As we say goodbye to the teen years of this century and move beyond the decade of Meaningful Use, it is a good time to look back on how quality measurement and reporting has evolved, and more importantly, where it may be headed. Several key trends in motion are likely to continue next year and beyond.
While the national quality enterprise has many important stakeholders, CMS, as the largest payer, continues to set the national agenda for quality reporting and linking performance to payments.
CMS is beginning to emphasize outcomes over process measures and the secondary use of clinical data for electronic clinical quality measures (eCQMs) or risk adjustment of claims-based outcomes measures.
Quality reporting through eCQMs became an essential requirement of Meaningful Use for both providers and vendors. While eCQMs, in my opinion, still remain the best option for comprehensive quality reporting without additional provider burden, their promise is yet to be fully realized. It has been more difficult to implement hospital eCQMs as compared to their ambulatory sisters. Complexity of the measure logic, lack of standardized workflows and errors in the early specifications were some of the main contributors. CMS continues to fully support eCQMs and is making significant investments in improving existing measure specifications while also funding development of new eCQMs.
Another paper vs. plastic type debate continues in whether to use Social Determinants of Health (SDOH) for risk adjustment vs. stratification in value-based payments linked to quality measures performance. Capturing standardized SDOH data during care delivery is high on the priority list of many systems and standards organizations like HL7 through its Gravity project.
There is great interest in the use of patient generated data for Patient Reported Outcomes Measures (PROMs) and other consumer-oriented healthcare solutions. It is drawing in the big tech players like Google and Amazon, but it’s unclear how deep they will dive into the standardized quality measurement space.
In the image here, you can see the four CMS-defined categories of value-based care. Most programs currently reside in Category 2, especially in boxes B and C. Going forward, we are likely to see much more activity in 3B (APMs with Shared Savings and Downside Risk) and 4A (Condition-Specific Population-Based Payments). I believe that condition or procedure specific bundles are suitable for specialists who have, up until now, been left out of the primary care driven alternative payment models. Many private payers are either implementing their own pay for performance programs or are part of public private partnerships such as the CPC+ payment program.

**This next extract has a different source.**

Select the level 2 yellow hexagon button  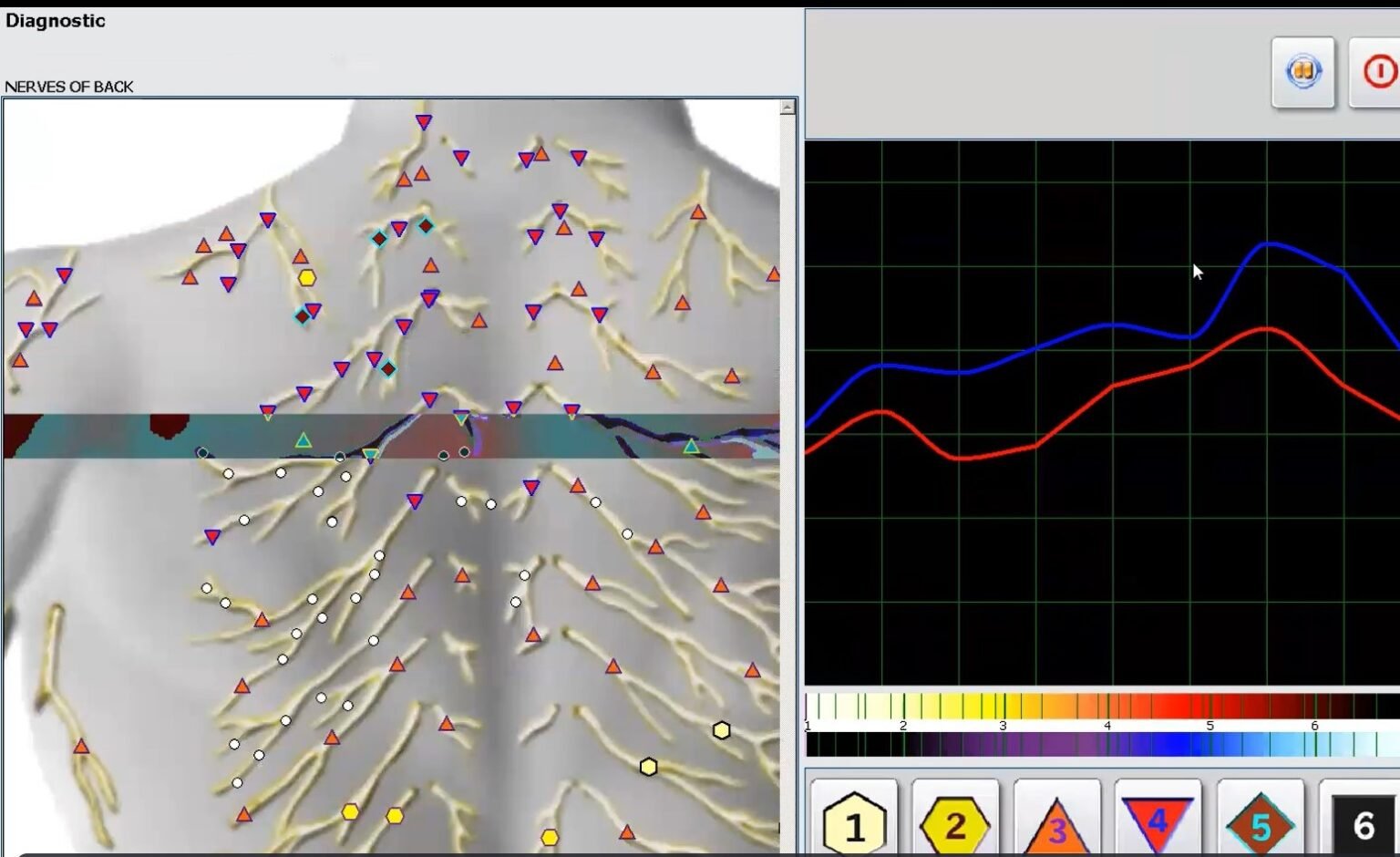point(954,823)
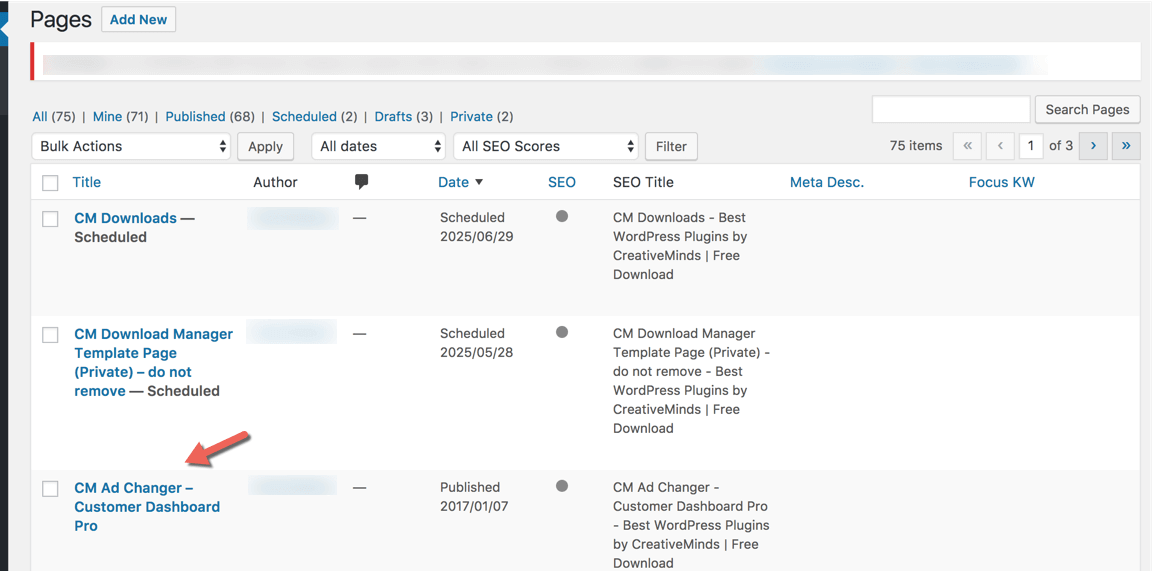The width and height of the screenshot is (1153, 571).
Task: Toggle the select-all pages checkbox
Action: point(50,183)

CMS’s Meaningful Measures initiative (illustrated below) is trying to address the value of quality measurement itself. CMS continues to reduce the number of measures in its programs in order to reduce provider burden. They use this framework to evaluate whether a measure should be included in their quality programs. Only those measures that are the most critical to providing quality care and improving outcomes will be included.

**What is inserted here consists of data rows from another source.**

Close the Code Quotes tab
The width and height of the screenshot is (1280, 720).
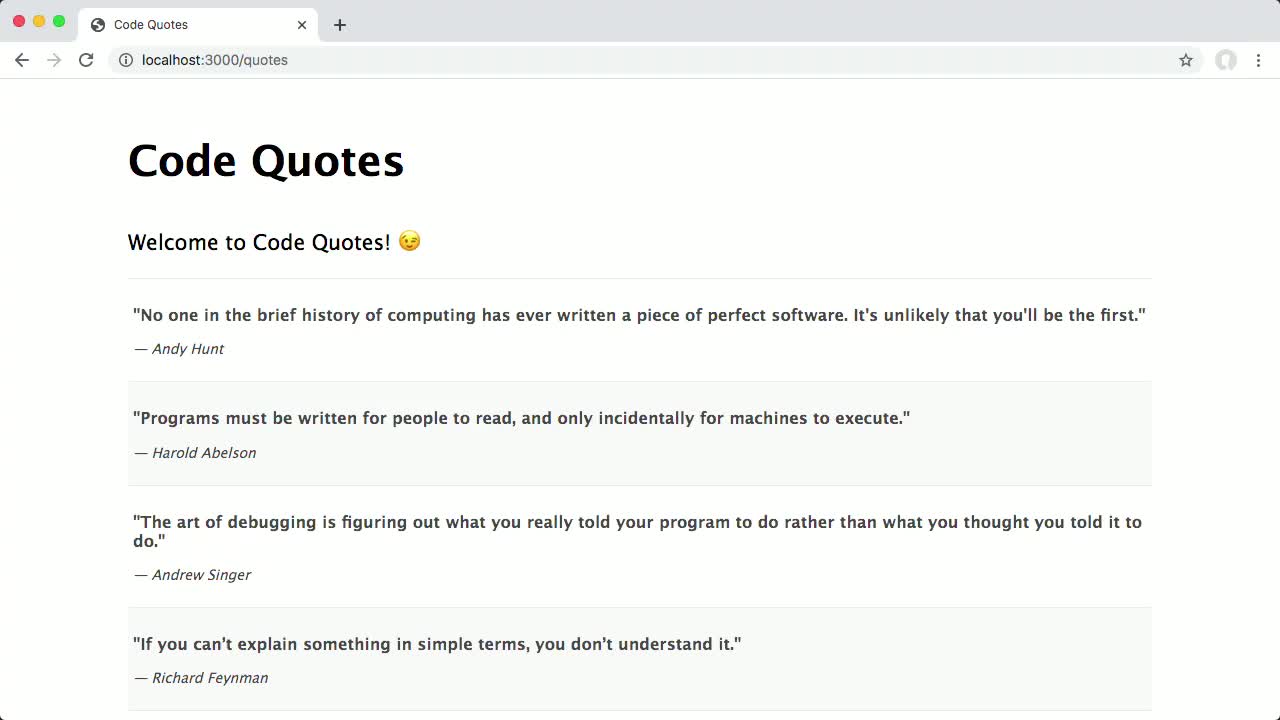(x=302, y=25)
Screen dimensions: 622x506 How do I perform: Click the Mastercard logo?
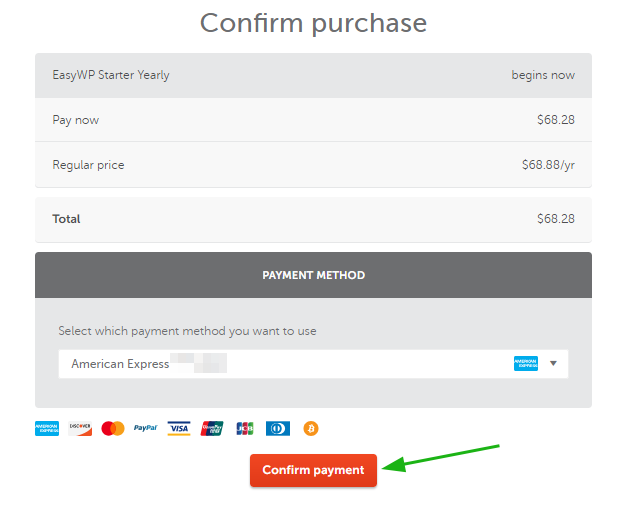click(113, 428)
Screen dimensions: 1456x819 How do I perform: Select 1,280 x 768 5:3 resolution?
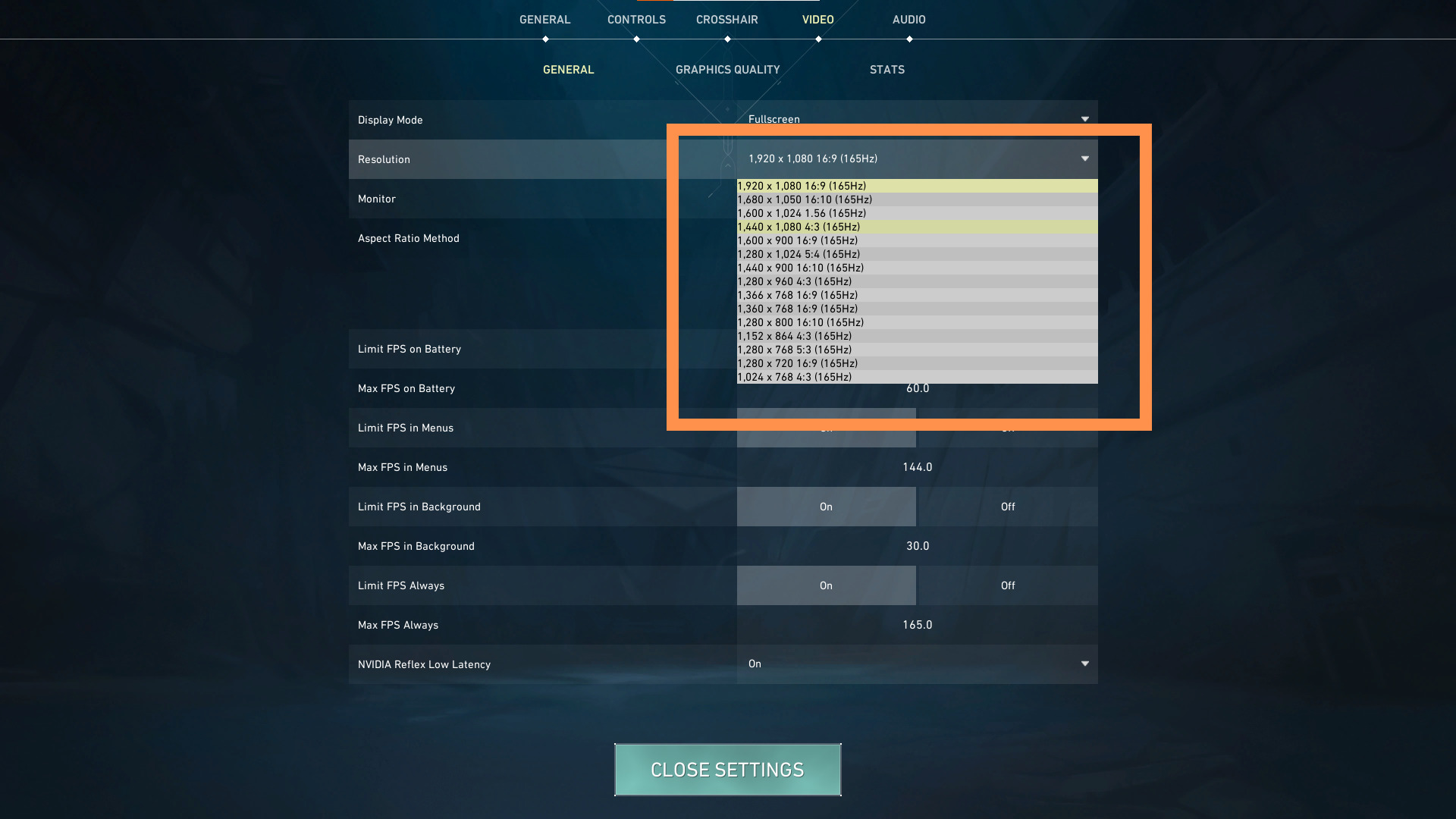coord(915,349)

Providers continue to be overwhelmed by the myriad of payment programs and associated reporting requirements. This is driving many solo practitioners and smaller groups to be acquired by hospitals or other entities leading to consolidation with the potential unintended consequence of higher costs. It is ironic that quality measurement and reporting is often cited as one of the most burdensome activities. This is partly because they feel the measures are an external mandate rather than a way to measure and improve their practice. Providers want measures to be meaningful to their own patient population, simple to understand and fair. Complex risk adjustment algorithms and payment adjudication formulas often sacrifice simplicity in the interest of fairness.
Finally, it is impossible to avoid the politics of healthcare in 2020. We are headed into a presidential election year in case you didn’t hear. In the 2018 mid-term elections healthcare was the number one issue on voters’ minds and is likely to be one of the top issues again; however, no one appears to have articulated a winning idea yet.
Healthcare costs continue to rise without any visibility on a viable near-term solution. Every single day for the next 14 years 10,000 people will turn 65 and become eligible for Medicare. Everyone appears to acknowledge that the current trend of rising healthcare costs including prescription drugs is unsustainable, and that our fragmented, uncoordinated system of care is unlikely to fix it, yet a national consensus of a solution remains as elusive as ever.
How then do hospital and physician leaders navigate these turbulent waters. Through a deeper focus on the quality and safety with innovative and valid performance measures that accurately assess the value of care above and beyond regulatory mandates. Quality departments need measurement tools with actionable accurate and timely data, so they can make improvements in performance to help lower costs, improve quality and increase reimbursements in the value-driven world of the roaring twenties.